Non saprei. Io uso il dialetto con più parsimonia e generalmente lo utilizzo solo nei dialoghi, perché voglio che i miei personaggi parlino come effettivamente parla la gente. E in Sicilia molti concetti si esprimono in dialetto anche tra persone che parlano normalmente in italiano. Ad ogni modo, di Camilleri ho letto molto in passato, adesso un po' meno.
Altri punti di riferimento?
Ho letto e leggo molto giallo e noir italiano. Chi preferisco? Scerbanenco su tutti, ma anche il Lucarelli dei romanzi storici, Carlotto e tanti altri. E poi mi piace molto il sense of humour tipico di certi narratori barcellonesi, giallisti e non. Mi sento vicino a loro, in qualche modo.
Fai un grande uso di citazioni cinematografiche e musicali. Sono solo omaggi oppure parte integrante della narrazione?
In Sangue del mio sangue ce n'è una in particolare molto funzionale. E riguarda Bud Spencer e Terence Hill. Certo, fa più chic citare Roth, magari, ma l'amore deve affrancarsi dal pudore. E io i film di Trinità li amo alla follia.
Nelle tue storie il cibo ha un ruolo tutt’altro che marginale. Ho subito pensato a Pepe Carvalho e a Fabio Montale, grandiosi personaggi nati dalla penna di Manuel Vázquez Montalbán e di Jean-Claude Izzo. Come immagini una cena tra loro e i fratelli Corsaro? Cosa mangerebbero e soprattutto di cosa discuterebbero?
Penso che dopo qualche divagazione finirebbero per parlare di donne, ciascuno a suo modo. In fondo, c'è forse un tema più interessante e gradevole per una conversazione tra uomini? Quanto al menu, ci vedrei bene tanto vino rosso, magari un syrah, una caponata per cominciare. E poi pasta con pomodoro, melanzane fritte e pescespada. Al secondo di pesce sarebbero già tutti e quattro alticci, soprattutto Roberto. Li vedrei bene in un ristorantino vista mare con le tovaglie di carta sui tavoli. Dove si mangia senza vergogna. Carvalho ne sarebbe entusiasta, soprattutto con un buon liquore a fine pasto.

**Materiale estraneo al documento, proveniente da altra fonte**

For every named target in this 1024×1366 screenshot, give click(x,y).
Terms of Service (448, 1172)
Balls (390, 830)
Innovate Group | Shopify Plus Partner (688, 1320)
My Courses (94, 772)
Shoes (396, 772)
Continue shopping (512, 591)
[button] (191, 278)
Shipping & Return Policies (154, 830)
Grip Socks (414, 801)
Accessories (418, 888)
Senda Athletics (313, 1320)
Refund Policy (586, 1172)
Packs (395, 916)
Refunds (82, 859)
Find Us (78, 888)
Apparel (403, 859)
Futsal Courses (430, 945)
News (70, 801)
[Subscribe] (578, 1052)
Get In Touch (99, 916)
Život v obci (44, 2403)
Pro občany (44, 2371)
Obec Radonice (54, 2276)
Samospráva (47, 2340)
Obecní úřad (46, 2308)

Lo scinderti nei fratelli Corsaro, che intanto crescono e vanno avanti, quanto ha pesato nella tua vita reale e, viceversa, quanto pesa la tua vita sulla loro?
C'è molto di mio nelle vicissitudini dei fratellini. Soprattutto nel vissuto di Roberto, l'avvocato. Ma col tempo i due Corsaro hanno acquistato vita propria e si scrivono da soli i loro romanzi. Alle volte dicono cose sulle quali io non sono d'accordo, ma fanno di testa loro.
Pensi di lasciarli un po’ in standby, i cari fratellini? A quando un romanzo senza di loro? Credi che prima o poi sia un passo che ti interesserebbe fare?
Credo che i tempi siano maturi per una cosa del genere. Se i fratellini lo permetteranno. Loro hanno sempre urgenza di raccontarsi.